** begin Listed records **

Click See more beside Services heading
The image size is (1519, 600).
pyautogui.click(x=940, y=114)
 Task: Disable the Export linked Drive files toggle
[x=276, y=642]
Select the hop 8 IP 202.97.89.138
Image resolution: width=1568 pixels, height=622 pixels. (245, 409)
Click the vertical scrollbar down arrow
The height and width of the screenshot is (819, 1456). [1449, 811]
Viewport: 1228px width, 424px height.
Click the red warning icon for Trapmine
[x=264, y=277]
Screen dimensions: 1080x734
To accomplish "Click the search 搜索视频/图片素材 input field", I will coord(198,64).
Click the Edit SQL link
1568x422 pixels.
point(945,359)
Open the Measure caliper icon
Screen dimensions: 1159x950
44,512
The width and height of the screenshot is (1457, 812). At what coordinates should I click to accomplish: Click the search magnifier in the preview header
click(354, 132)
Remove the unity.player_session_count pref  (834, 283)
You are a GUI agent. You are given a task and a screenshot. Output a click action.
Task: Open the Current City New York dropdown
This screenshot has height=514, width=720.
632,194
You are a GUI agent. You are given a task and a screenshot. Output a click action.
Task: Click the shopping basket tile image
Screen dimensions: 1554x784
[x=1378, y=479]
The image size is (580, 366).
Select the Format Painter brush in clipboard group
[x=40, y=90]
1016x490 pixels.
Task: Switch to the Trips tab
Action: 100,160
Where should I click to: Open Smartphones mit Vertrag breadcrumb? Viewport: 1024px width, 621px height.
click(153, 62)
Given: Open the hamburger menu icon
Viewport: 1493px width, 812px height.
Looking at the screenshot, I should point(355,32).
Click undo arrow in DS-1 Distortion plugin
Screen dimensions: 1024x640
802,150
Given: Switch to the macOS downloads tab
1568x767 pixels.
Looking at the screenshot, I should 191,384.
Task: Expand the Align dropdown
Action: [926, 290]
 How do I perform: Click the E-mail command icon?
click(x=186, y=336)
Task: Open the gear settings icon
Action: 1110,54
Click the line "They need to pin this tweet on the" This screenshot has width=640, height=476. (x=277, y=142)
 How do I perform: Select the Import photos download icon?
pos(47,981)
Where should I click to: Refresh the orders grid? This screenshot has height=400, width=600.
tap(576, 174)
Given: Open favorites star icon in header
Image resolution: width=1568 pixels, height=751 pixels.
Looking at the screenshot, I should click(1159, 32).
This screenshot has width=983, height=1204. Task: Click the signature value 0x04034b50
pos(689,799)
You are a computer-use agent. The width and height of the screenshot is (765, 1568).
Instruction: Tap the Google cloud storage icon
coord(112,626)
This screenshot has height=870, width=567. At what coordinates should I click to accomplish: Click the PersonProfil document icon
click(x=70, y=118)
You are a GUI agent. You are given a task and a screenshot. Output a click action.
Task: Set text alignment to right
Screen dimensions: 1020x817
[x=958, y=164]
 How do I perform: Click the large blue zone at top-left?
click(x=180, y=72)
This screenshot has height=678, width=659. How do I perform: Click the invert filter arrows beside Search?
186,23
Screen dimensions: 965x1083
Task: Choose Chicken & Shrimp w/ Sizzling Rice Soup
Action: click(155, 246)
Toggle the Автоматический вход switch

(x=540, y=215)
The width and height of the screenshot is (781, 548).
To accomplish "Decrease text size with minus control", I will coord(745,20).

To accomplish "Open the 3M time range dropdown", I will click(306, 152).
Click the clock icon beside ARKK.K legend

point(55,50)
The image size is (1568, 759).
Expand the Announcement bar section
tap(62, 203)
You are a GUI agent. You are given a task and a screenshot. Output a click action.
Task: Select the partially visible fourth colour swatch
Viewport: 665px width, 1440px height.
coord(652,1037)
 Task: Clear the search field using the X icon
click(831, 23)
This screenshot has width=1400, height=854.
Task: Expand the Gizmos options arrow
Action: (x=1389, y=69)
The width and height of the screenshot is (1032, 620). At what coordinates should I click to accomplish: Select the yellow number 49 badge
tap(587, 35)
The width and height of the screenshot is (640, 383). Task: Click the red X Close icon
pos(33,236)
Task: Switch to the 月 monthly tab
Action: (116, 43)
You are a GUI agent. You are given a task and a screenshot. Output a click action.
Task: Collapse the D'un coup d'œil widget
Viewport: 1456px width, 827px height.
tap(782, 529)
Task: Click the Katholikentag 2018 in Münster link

** end Listed records **

# Given problem
Copy out the listing above starting with the line containing "How do I perform: Select" and going on through the line containing "point(55,50)", changing nothing.

# Answer in full
 How do I perform: Select the Import photos download icon?
pos(47,981)
Where should I click to: Refresh the orders grid? This screenshot has height=400, width=600.
tap(576, 174)
Given: Open favorites star icon in header
Image resolution: width=1568 pixels, height=751 pixels.
Looking at the screenshot, I should click(1159, 32).
This screenshot has width=983, height=1204. Task: Click the signature value 0x04034b50
pos(689,799)
You are a computer-use agent. The width and height of the screenshot is (765, 1568).
Instruction: Tap the Google cloud storage icon
coord(112,626)
This screenshot has height=870, width=567. At what coordinates should I click to accomplish: Click the PersonProfil document icon
click(x=70, y=118)
You are a GUI agent. You are given a task and a screenshot. Output a click action.
Task: Set text alignment to right
Screen dimensions: 1020x817
[x=958, y=164]
 How do I perform: Click the large blue zone at top-left?
click(x=180, y=72)
This screenshot has height=678, width=659. How do I perform: Click the invert filter arrows beside Search?
186,23
Screen dimensions: 965x1083
Task: Choose Chicken & Shrimp w/ Sizzling Rice Soup
Action: click(155, 246)
Toggle the Автоматический вход switch

(x=540, y=215)
The width and height of the screenshot is (781, 548).
To accomplish "Decrease text size with minus control", I will coord(745,20).

To accomplish "Open the 3M time range dropdown", I will click(306, 152).
Click the clock icon beside ARKK.K legend

point(55,50)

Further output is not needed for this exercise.